[DIRECTIONS FOR THIS TASK] From the first record below to the last, retype each one exactly.

[SUPPLIED DATA]
════════

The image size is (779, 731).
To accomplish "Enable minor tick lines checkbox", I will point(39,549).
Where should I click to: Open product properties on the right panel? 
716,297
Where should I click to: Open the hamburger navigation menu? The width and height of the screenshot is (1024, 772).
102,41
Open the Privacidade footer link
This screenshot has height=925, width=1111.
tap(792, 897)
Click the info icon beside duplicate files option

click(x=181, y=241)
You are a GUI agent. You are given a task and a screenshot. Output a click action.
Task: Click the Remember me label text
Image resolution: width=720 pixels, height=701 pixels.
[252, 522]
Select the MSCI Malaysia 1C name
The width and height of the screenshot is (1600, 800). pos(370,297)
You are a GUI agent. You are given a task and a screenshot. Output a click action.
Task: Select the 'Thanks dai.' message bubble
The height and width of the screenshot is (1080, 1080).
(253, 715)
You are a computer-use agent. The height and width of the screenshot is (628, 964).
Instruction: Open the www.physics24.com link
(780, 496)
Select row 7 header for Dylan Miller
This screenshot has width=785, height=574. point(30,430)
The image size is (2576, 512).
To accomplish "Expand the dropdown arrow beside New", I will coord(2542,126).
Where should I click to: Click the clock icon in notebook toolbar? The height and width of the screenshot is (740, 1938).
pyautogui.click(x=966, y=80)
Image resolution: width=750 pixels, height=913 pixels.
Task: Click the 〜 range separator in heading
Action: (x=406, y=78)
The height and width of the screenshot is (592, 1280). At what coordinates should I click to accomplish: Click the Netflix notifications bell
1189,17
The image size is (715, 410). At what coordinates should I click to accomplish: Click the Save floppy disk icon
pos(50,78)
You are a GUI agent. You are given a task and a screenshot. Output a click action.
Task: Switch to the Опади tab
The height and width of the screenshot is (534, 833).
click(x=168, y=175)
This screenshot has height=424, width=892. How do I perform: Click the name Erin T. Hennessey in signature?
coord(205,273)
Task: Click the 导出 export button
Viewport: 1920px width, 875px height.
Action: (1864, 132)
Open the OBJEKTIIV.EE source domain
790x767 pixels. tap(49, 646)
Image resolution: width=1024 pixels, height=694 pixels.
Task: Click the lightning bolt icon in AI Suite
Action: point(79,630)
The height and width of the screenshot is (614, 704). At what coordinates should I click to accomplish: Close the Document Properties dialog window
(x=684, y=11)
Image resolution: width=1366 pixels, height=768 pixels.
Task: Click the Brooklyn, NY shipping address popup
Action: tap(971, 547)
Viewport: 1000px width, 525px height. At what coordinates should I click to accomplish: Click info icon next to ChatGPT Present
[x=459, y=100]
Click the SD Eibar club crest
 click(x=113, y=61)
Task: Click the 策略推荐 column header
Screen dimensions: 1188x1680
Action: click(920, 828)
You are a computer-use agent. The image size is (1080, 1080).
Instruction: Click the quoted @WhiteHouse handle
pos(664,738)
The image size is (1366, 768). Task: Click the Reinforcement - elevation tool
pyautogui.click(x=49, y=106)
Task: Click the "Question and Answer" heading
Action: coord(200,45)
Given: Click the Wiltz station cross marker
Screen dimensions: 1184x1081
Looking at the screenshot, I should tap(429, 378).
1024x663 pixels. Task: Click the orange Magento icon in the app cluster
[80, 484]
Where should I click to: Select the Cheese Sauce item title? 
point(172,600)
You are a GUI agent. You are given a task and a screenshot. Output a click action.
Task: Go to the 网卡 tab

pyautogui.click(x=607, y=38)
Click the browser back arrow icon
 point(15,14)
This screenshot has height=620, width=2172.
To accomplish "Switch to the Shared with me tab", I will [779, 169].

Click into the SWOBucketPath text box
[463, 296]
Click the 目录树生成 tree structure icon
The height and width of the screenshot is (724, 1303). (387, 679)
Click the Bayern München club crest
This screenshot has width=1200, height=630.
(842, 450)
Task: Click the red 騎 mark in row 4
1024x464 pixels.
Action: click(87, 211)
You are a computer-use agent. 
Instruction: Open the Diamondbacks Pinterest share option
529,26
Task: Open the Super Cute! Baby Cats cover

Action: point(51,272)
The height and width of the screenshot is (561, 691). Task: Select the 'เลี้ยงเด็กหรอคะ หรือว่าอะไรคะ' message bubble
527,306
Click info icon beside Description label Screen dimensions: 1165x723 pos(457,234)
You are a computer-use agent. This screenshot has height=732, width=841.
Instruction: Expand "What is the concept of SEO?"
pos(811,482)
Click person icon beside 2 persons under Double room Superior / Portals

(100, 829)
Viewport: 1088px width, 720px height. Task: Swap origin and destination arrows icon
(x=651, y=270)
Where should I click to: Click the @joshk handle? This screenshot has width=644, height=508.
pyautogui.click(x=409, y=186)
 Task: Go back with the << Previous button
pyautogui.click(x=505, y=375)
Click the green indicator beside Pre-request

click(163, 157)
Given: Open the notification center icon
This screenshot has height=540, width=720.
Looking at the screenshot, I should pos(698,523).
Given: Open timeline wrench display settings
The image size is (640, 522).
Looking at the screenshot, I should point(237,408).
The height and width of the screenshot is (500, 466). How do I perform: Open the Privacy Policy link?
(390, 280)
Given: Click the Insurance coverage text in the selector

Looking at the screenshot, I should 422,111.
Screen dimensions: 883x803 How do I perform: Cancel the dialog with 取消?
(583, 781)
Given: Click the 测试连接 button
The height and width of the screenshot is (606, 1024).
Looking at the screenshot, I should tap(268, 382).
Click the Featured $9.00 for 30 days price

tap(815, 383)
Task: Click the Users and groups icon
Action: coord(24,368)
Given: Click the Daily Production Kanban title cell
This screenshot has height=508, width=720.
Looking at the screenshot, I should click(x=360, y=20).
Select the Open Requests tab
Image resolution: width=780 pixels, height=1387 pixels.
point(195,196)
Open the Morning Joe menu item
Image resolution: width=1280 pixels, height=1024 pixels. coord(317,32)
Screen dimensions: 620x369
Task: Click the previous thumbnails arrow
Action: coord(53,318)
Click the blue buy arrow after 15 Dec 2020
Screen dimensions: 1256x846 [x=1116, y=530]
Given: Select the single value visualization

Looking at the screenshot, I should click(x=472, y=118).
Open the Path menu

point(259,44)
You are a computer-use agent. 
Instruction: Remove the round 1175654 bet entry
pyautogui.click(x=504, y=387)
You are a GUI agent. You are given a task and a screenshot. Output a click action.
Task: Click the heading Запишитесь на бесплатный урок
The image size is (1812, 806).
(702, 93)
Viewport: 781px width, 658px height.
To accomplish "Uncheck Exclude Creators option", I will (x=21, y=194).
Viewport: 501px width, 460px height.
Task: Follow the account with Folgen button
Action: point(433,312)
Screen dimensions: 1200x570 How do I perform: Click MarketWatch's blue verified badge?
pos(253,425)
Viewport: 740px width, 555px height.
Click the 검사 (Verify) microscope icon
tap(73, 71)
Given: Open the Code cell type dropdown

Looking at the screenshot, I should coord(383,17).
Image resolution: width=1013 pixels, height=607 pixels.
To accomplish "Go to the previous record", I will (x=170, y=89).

════════

[THE COMPLETED TASK]
The image size is (779, 731).
To accomplish "Enable minor tick lines checkbox", I will point(39,549).
Where should I click to: Open product properties on the right panel? 
716,297
Where should I click to: Open the hamburger navigation menu? The width and height of the screenshot is (1024, 772).
102,41
Open the Privacidade footer link
This screenshot has height=925, width=1111.
tap(792, 897)
Click the info icon beside duplicate files option

click(x=181, y=241)
You are a GUI agent. You are given a task and a screenshot. Output a click action.
Task: Click the Remember me label text
Image resolution: width=720 pixels, height=701 pixels.
[252, 522]
Select the MSCI Malaysia 1C name
The width and height of the screenshot is (1600, 800). pos(370,297)
You are a GUI agent. You are given a task and a screenshot. Output a click action.
Task: Select the 'Thanks dai.' message bubble
The height and width of the screenshot is (1080, 1080).
(253, 715)
You are a computer-use agent. The height and width of the screenshot is (628, 964).
Instruction: Open the www.physics24.com link
(780, 496)
Select row 7 header for Dylan Miller
This screenshot has width=785, height=574. point(30,430)
The image size is (2576, 512).
To accomplish "Expand the dropdown arrow beside New", I will coord(2542,126).
Where should I click to: Click the clock icon in notebook toolbar? The height and width of the screenshot is (740, 1938).
pyautogui.click(x=966, y=80)
Image resolution: width=750 pixels, height=913 pixels.
Task: Click the 〜 range separator in heading
Action: (x=406, y=78)
The height and width of the screenshot is (592, 1280). At what coordinates should I click to accomplish: Click the Netflix notifications bell
1189,17
The image size is (715, 410). At what coordinates should I click to accomplish: Click the Save floppy disk icon
pos(50,78)
You are a GUI agent. You are given a task and a screenshot. Output a click action.
Task: Switch to the Опади tab
The height and width of the screenshot is (534, 833).
click(x=168, y=175)
This screenshot has height=424, width=892. How do I perform: Click the name Erin T. Hennessey in signature?
coord(205,273)
Task: Click the 导出 export button
Viewport: 1920px width, 875px height.
Action: (1864, 132)
Open the OBJEKTIIV.EE source domain
790x767 pixels. tap(49, 646)
Image resolution: width=1024 pixels, height=694 pixels.
Task: Click the lightning bolt icon in AI Suite
Action: point(79,630)
The height and width of the screenshot is (614, 704). At what coordinates should I click to accomplish: Close the Document Properties dialog window
(x=684, y=11)
Image resolution: width=1366 pixels, height=768 pixels.
Task: Click the Brooklyn, NY shipping address popup
Action: tap(971, 547)
Viewport: 1000px width, 525px height. At what coordinates should I click to accomplish: Click info icon next to ChatGPT Present
[x=459, y=100]
Click the SD Eibar club crest
 click(x=113, y=61)
Task: Click the 策略推荐 column header
Screen dimensions: 1188x1680
Action: click(920, 828)
You are a computer-use agent. The image size is (1080, 1080).
Instruction: Click the quoted @WhiteHouse handle
pos(664,738)
The image size is (1366, 768). Task: Click the Reinforcement - elevation tool
pyautogui.click(x=49, y=106)
Task: Click the "Question and Answer" heading
Action: coord(200,45)
Given: Click the Wiltz station cross marker
Screen dimensions: 1184x1081
Looking at the screenshot, I should tap(429, 378).
1024x663 pixels. Task: Click the orange Magento icon in the app cluster
[80, 484]
Where should I click to: Select the Cheese Sauce item title? 
point(172,600)
You are a GUI agent. You are given a task and a screenshot. Output a click action.
Task: Go to the 网卡 tab

pyautogui.click(x=607, y=38)
Click the browser back arrow icon
 point(15,14)
This screenshot has height=620, width=2172.
To accomplish "Switch to the Shared with me tab", I will [779, 169].

Click into the SWOBucketPath text box
[463, 296]
Click the 目录树生成 tree structure icon
The height and width of the screenshot is (724, 1303). (387, 679)
Click the Bayern München club crest
This screenshot has width=1200, height=630.
(842, 450)
Task: Click the red 騎 mark in row 4
1024x464 pixels.
Action: click(87, 211)
You are a computer-use agent. 
Instruction: Open the Diamondbacks Pinterest share option
529,26
Task: Open the Super Cute! Baby Cats cover

Action: point(51,272)
The height and width of the screenshot is (561, 691). Task: Select the 'เลี้ยงเด็กหรอคะ หรือว่าอะไรคะ' message bubble
527,306
Click info icon beside Description label Screen dimensions: 1165x723 pos(457,234)
You are a computer-use agent. This screenshot has height=732, width=841.
Instruction: Expand "What is the concept of SEO?"
pos(811,482)
Click person icon beside 2 persons under Double room Superior / Portals

(100, 829)
Viewport: 1088px width, 720px height. Task: Swap origin and destination arrows icon
(x=651, y=270)
Where should I click to: Click the @joshk handle? This screenshot has width=644, height=508.
pyautogui.click(x=409, y=186)
 Task: Go back with the << Previous button
pyautogui.click(x=505, y=375)
Click the green indicator beside Pre-request

click(163, 157)
Given: Open the notification center icon
This screenshot has height=540, width=720.
Looking at the screenshot, I should pos(698,523).
Given: Open timeline wrench display settings
The image size is (640, 522).
Looking at the screenshot, I should point(237,408).
The height and width of the screenshot is (500, 466). How do I perform: Open the Privacy Policy link?
(390, 280)
Given: Click the Insurance coverage text in the selector

Looking at the screenshot, I should 422,111.
Screen dimensions: 883x803 How do I perform: Cancel the dialog with 取消?
(583, 781)
Given: Click the 测试连接 button
The height and width of the screenshot is (606, 1024).
Looking at the screenshot, I should tap(268, 382).
Click the Featured $9.00 for 30 days price

tap(815, 383)
Task: Click the Users and groups icon
Action: coord(24,368)
Given: Click the Daily Production Kanban title cell
This screenshot has height=508, width=720.
Looking at the screenshot, I should click(x=360, y=20).
Select the Open Requests tab
Image resolution: width=780 pixels, height=1387 pixels.
point(195,196)
Open the Morning Joe menu item
Image resolution: width=1280 pixels, height=1024 pixels. coord(317,32)
Screen dimensions: 620x369
Task: Click the previous thumbnails arrow
Action: coord(53,318)
Click the blue buy arrow after 15 Dec 2020
Screen dimensions: 1256x846 [x=1116, y=530]
Given: Select the single value visualization

Looking at the screenshot, I should click(x=472, y=118).
Open the Path menu

point(259,44)
You are a computer-use agent. 
Instruction: Remove the round 1175654 bet entry
pyautogui.click(x=504, y=387)
You are a GUI agent. You are given a task and a screenshot. Output a click action.
Task: Click the heading Запишитесь на бесплатный урок
The image size is (1812, 806).
(702, 93)
Viewport: 781px width, 658px height.
To accomplish "Uncheck Exclude Creators option", I will (x=21, y=194).
Viewport: 501px width, 460px height.
Task: Follow the account with Folgen button
Action: point(433,312)
Screen dimensions: 1200x570 How do I perform: Click MarketWatch's blue verified badge?
pos(253,425)
Viewport: 740px width, 555px height.
Click the 검사 (Verify) microscope icon
tap(73, 71)
Given: Open the Code cell type dropdown

Looking at the screenshot, I should coord(383,17).
Image resolution: width=1013 pixels, height=607 pixels.
To accomplish "Go to the previous record", I will (x=170, y=89).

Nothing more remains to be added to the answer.